> **SET EXERCISE**
Copy every line of the listing below character for character, leaving out the pictures.

> **EXERCISE INPUTS**
• • • •

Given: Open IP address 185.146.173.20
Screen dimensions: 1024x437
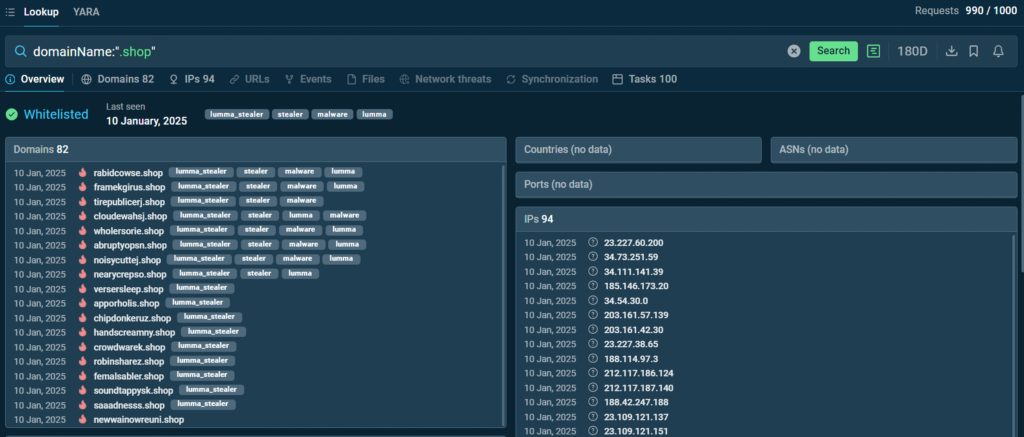Looking at the screenshot, I should click(636, 286).
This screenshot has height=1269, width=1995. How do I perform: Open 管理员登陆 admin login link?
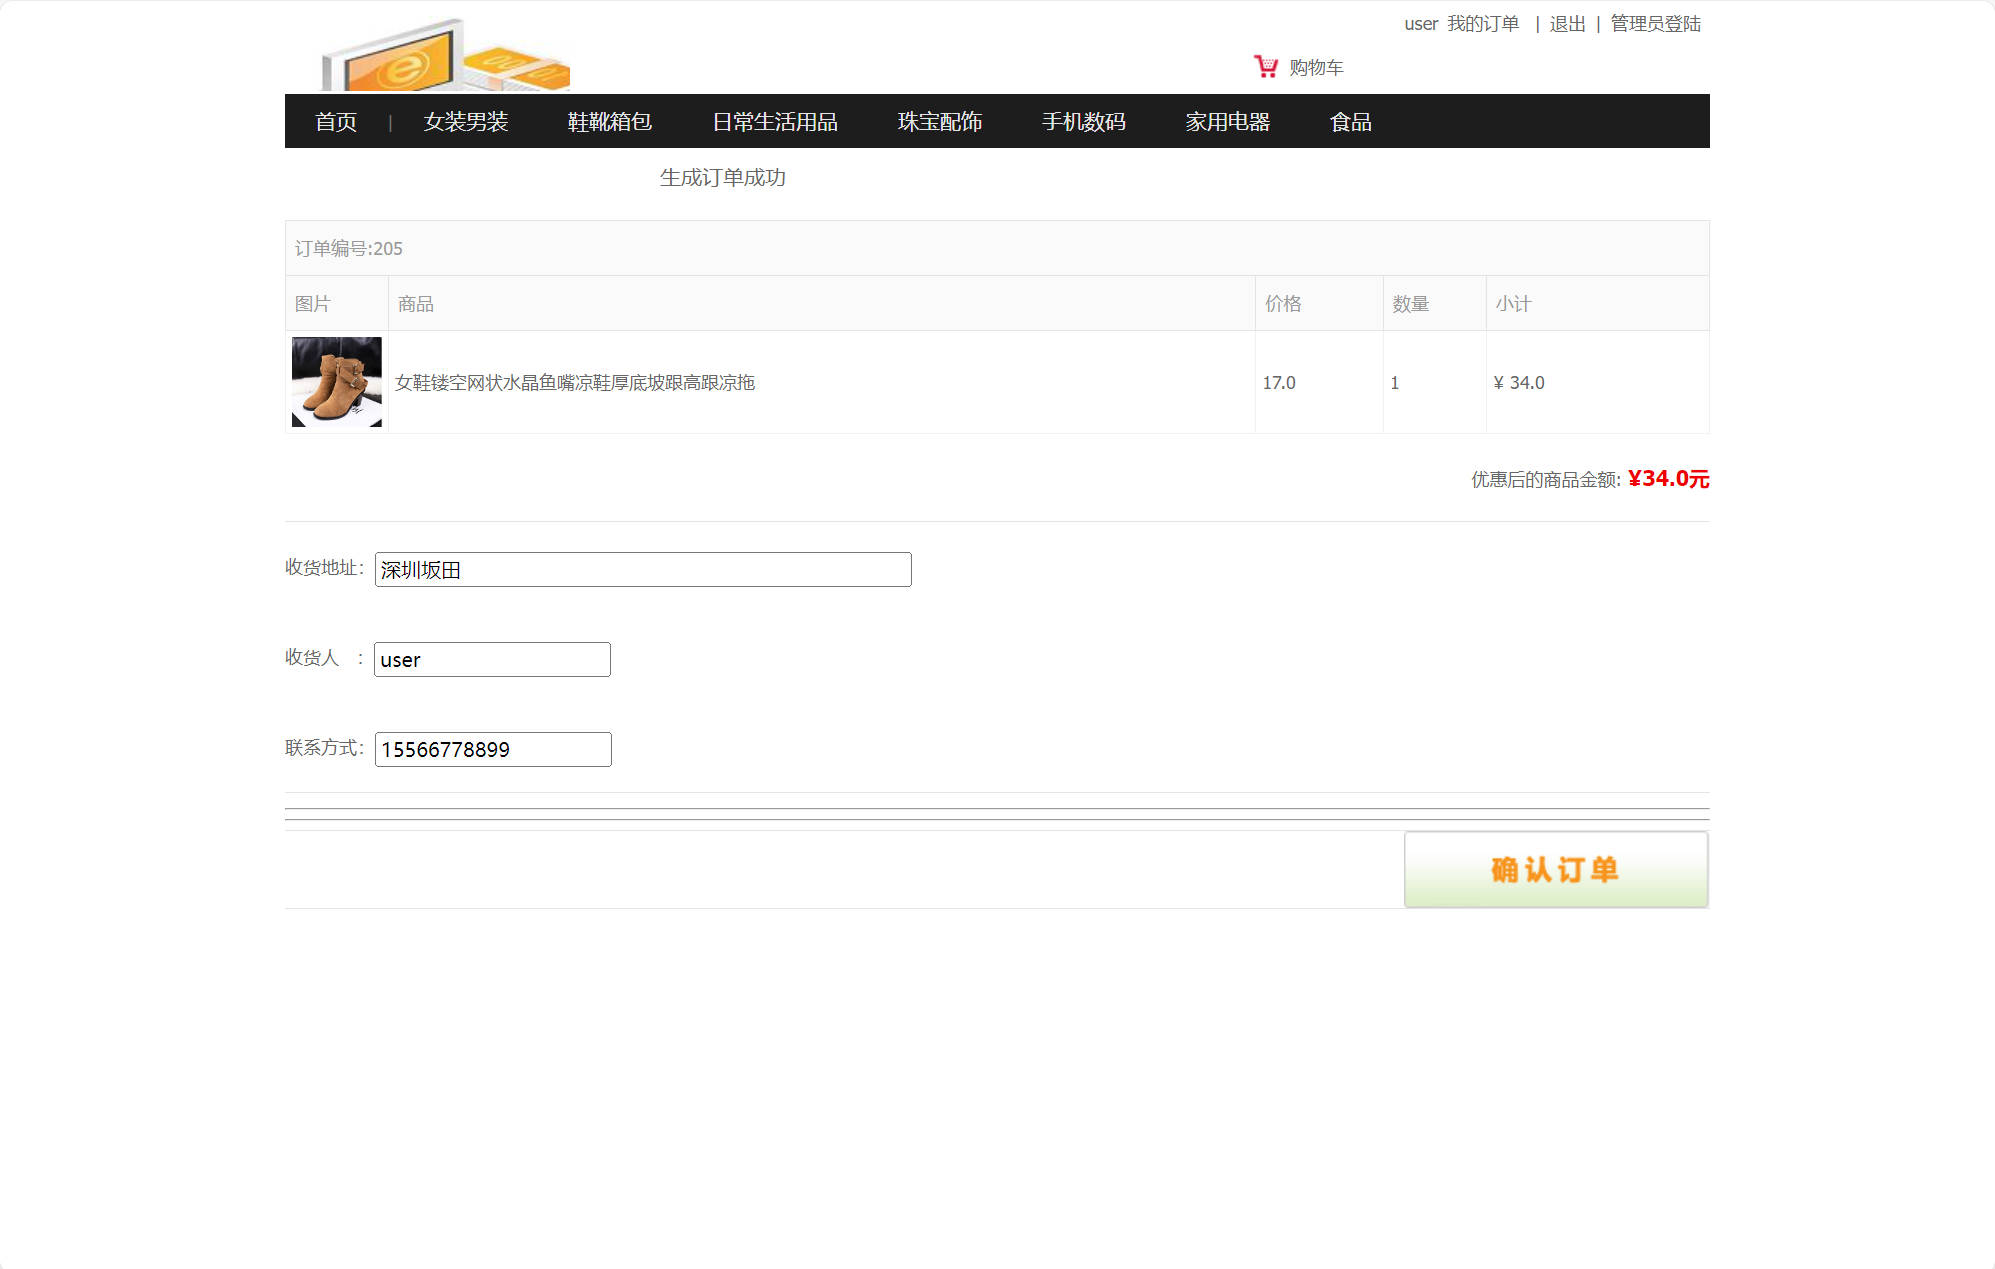1655,24
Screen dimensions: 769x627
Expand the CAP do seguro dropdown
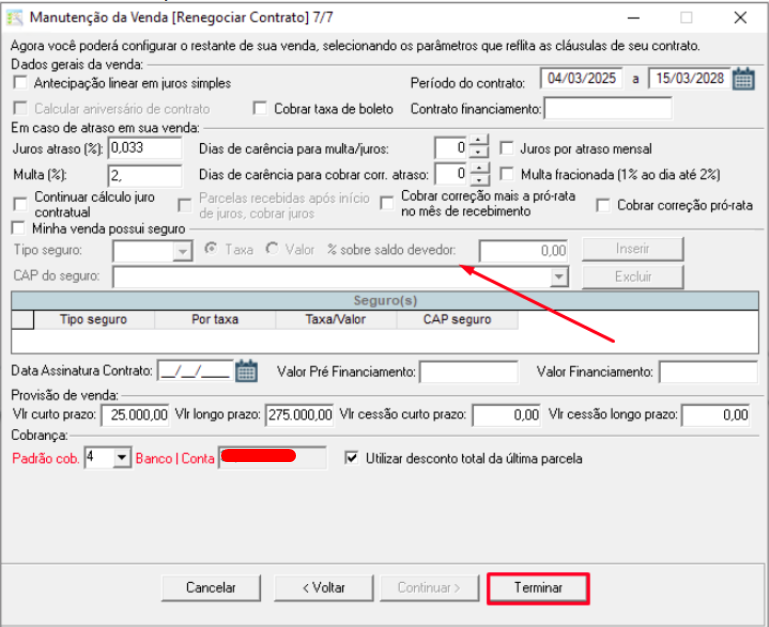[559, 276]
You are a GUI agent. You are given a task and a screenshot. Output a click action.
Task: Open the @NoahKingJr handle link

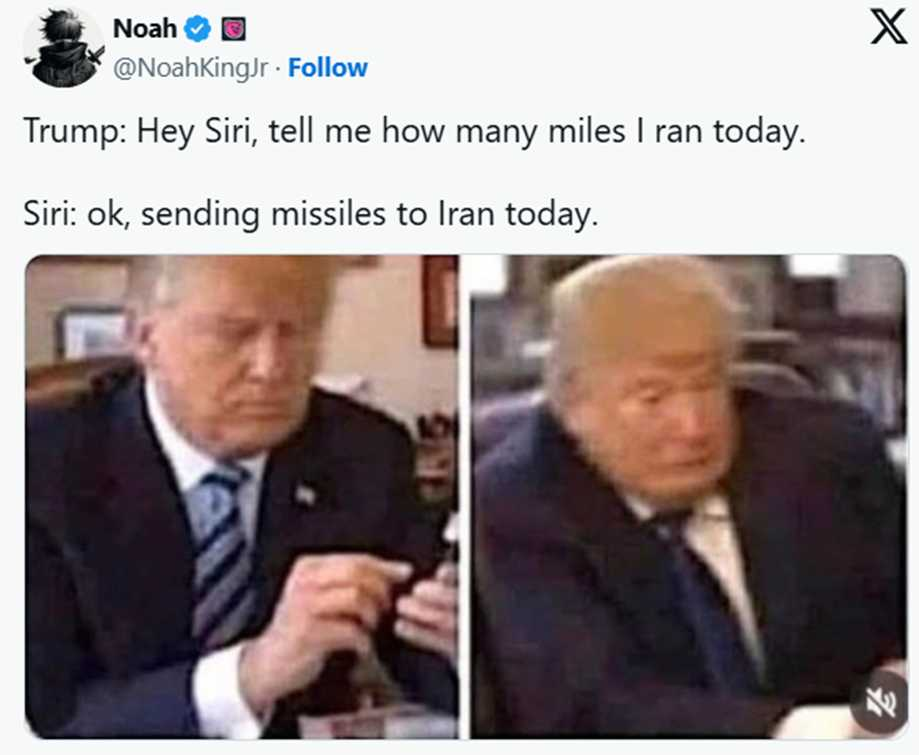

• • • •

> **TASK OUTPUT**
Given: Open IP address 185.146.173.20
Screen dimensions: 1024x437
Looking at the screenshot, I should click(636, 286).
This screenshot has height=1269, width=1995. How do I perform: Open 管理员登陆 admin login link?
1655,24
Screen dimensions: 769x627
Expand the CAP do seguro dropdown
[559, 276]
You are a GUI agent. You are given a task and a screenshot. Output a click action.
Task: Open the @NoahKingJr handle link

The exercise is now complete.